Return the following entries exactly, word for word.
RECORD EXTRACTS START
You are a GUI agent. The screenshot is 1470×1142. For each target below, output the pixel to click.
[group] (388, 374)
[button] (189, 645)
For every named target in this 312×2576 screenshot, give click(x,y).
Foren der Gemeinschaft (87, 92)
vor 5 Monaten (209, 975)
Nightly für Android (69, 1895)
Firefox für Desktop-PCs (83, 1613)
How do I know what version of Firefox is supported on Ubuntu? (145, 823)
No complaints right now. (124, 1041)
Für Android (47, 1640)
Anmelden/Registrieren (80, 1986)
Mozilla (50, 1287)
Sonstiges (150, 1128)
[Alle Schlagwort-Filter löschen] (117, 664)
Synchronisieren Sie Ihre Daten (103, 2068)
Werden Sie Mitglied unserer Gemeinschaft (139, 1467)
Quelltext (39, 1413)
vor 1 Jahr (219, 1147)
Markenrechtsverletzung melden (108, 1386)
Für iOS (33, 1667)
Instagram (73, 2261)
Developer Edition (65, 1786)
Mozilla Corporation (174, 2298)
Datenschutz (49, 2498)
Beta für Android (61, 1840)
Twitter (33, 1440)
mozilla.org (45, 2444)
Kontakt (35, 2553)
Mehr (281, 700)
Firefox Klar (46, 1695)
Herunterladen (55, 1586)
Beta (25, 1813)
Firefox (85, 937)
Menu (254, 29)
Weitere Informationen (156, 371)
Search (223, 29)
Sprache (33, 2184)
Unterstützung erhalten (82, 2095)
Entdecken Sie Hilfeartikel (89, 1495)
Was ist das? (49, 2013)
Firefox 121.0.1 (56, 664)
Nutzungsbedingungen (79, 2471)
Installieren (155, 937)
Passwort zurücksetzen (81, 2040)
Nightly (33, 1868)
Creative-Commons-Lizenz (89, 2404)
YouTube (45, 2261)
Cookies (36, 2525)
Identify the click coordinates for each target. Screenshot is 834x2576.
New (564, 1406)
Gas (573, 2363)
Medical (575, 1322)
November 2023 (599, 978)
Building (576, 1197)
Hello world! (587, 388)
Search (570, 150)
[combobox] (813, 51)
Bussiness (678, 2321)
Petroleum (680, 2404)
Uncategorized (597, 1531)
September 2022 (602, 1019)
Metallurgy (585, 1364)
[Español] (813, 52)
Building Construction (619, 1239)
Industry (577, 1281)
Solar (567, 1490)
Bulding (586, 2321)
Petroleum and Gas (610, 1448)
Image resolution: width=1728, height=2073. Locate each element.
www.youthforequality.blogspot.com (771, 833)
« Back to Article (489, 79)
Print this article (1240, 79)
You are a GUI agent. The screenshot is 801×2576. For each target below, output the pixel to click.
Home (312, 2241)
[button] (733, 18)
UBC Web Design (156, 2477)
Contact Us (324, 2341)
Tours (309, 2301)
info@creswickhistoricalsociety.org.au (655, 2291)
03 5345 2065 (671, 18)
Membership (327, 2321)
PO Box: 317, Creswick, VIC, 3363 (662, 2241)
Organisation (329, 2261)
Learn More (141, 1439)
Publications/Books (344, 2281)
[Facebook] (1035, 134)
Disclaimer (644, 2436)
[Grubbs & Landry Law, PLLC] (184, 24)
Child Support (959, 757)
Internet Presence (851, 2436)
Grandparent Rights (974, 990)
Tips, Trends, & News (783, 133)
RECORD EXTRACTS END
--- COMPLETED EXERCISE ---
You are a GUI agent. The screenshot is 1470×1142. For each target below, output the pixel to click.
[group] (388, 374)
[button] (189, 645)
For every named target in this 312×2576 screenshot, give click(x,y).
Foren der Gemeinschaft (87, 92)
vor 5 Monaten (209, 975)
Nightly für Android (69, 1895)
Firefox für Desktop-PCs (83, 1613)
How do I know what version of Firefox is supported on Ubuntu? (145, 823)
No complaints right now. (124, 1041)
Für Android (47, 1640)
Anmelden/Registrieren (80, 1986)
Mozilla (50, 1287)
Sonstiges (150, 1128)
[Alle Schlagwort-Filter löschen] (117, 664)
Synchronisieren Sie Ihre Daten (103, 2068)
Werden Sie Mitglied unserer Gemeinschaft (139, 1467)
Quelltext (39, 1413)
vor 1 Jahr (219, 1147)
Markenrechtsverletzung melden (108, 1386)
Für iOS (33, 1667)
Instagram (73, 2261)
Developer Edition (65, 1786)
Mozilla Corporation (174, 2298)
Datenschutz (49, 2498)
Beta für Android (61, 1840)
Twitter (33, 1440)
mozilla.org (45, 2444)
Kontakt (35, 2553)
Mehr (281, 700)
Firefox Klar (46, 1695)
Herunterladen (55, 1586)
Beta (25, 1813)
Firefox (85, 937)
Menu (254, 29)
Weitere Informationen (156, 371)
Search (223, 29)
Sprache (33, 2184)
Unterstützung erhalten (82, 2095)
Entdecken Sie Hilfeartikel (89, 1495)
Was ist das? (49, 2013)
Firefox 121.0.1 (56, 664)
Nutzungsbedingungen (79, 2471)
Installieren (155, 937)
Passwort zurücksetzen (81, 2040)
Nightly (33, 1868)
Creative-Commons-Lizenz (89, 2404)
YouTube (45, 2261)
Cookies (36, 2525)
Identify the click coordinates for each target. Screenshot is 834x2576.
New (564, 1406)
Gas (573, 2363)
Medical (575, 1322)
November 2023 (599, 978)
Building (576, 1197)
Hello world! (587, 388)
Search (570, 150)
[combobox] (813, 51)
Bussiness (678, 2321)
Petroleum (680, 2404)
Uncategorized (597, 1531)
September 2022 (602, 1019)
Metallurgy (585, 1364)
[Español] (813, 52)
Building Construction (619, 1239)
Industry (577, 1281)
Solar (567, 1490)
Bulding (586, 2321)
Petroleum and Gas (610, 1448)
Image resolution: width=1728, height=2073. Locate each element.
www.youthforequality.blogspot.com (771, 833)
« Back to Article (489, 79)
Print this article (1240, 79)
You are a GUI agent. The screenshot is 801×2576. For each target below, output the pixel to click.
Home (312, 2241)
[button] (733, 18)
UBC Web Design (156, 2477)
Contact Us (324, 2341)
Tours (309, 2301)
info@creswickhistoricalsociety.org.au (655, 2291)
03 5345 2065 (671, 18)
Membership (327, 2321)
PO Box: 317, Creswick, VIC, 3363 (662, 2241)
Organisation (329, 2261)
Learn More (141, 1439)
Publications/Books (344, 2281)
[Facebook] (1035, 134)
Disclaimer (644, 2436)
[Grubbs & Landry Law, PLLC] (184, 24)
Child Support (959, 757)
Internet Presence (851, 2436)
Grandparent Rights (974, 990)
Tips, Trends, & News (783, 133)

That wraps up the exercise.